*** Opening Information ***

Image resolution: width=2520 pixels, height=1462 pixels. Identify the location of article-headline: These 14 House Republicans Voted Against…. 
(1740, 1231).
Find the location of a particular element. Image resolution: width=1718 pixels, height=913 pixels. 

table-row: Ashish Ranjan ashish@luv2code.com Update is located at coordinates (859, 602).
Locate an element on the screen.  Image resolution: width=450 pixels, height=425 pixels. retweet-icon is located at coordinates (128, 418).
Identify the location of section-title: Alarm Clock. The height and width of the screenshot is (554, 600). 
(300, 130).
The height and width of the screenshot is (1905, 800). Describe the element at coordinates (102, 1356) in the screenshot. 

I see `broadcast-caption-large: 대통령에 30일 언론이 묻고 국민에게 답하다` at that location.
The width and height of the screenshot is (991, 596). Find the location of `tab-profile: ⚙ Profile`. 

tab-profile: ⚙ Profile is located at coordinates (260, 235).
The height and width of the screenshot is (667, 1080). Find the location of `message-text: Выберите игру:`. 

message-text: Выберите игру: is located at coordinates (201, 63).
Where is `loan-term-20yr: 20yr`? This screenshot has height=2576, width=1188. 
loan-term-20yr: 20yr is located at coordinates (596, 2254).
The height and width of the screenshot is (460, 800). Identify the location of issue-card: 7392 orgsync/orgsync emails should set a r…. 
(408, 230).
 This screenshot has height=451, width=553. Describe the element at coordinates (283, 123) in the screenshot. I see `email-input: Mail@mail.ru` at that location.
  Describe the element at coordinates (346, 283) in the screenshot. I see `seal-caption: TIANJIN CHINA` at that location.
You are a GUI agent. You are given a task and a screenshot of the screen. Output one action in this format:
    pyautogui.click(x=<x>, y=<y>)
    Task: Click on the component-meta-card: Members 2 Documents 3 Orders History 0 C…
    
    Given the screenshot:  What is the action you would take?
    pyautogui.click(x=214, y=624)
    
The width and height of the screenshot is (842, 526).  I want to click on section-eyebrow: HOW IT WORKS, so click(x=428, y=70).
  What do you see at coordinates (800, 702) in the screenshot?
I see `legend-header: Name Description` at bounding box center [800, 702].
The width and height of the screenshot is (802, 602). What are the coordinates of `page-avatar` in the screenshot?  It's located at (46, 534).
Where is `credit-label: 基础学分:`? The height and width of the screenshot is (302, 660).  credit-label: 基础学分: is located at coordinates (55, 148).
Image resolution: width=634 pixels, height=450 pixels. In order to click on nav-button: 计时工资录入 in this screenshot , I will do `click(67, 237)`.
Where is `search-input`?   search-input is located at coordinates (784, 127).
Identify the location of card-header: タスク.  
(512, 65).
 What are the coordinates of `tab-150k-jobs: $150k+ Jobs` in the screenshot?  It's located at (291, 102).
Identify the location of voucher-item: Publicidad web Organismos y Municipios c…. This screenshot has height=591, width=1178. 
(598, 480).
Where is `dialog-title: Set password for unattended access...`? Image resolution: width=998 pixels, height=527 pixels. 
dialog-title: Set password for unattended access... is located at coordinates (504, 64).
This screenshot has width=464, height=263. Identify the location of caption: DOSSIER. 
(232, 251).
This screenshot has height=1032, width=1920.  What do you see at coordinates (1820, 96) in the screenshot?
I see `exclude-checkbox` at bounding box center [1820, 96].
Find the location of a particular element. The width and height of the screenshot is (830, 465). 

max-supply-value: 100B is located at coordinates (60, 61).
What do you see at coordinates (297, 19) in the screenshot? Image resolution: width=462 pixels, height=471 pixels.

*** Closing Information ***

(About this task)
Copy the lines of the listing from the line containing "coordinates (784, 127)." up to and including the line containing "dialog-title: Set password for unattended access... is".

(Exercise response)
Where is `search-input`?   search-input is located at coordinates (784, 127).
Identify the location of card-header: タスク.  
(512, 65).
 What are the coordinates of `tab-150k-jobs: $150k+ Jobs` in the screenshot?  It's located at (291, 102).
Identify the location of voucher-item: Publicidad web Organismos y Municipios c…. This screenshot has height=591, width=1178. 
(598, 480).
Where is `dialog-title: Set password for unattended access...`? Image resolution: width=998 pixels, height=527 pixels. 
dialog-title: Set password for unattended access... is located at coordinates (504, 64).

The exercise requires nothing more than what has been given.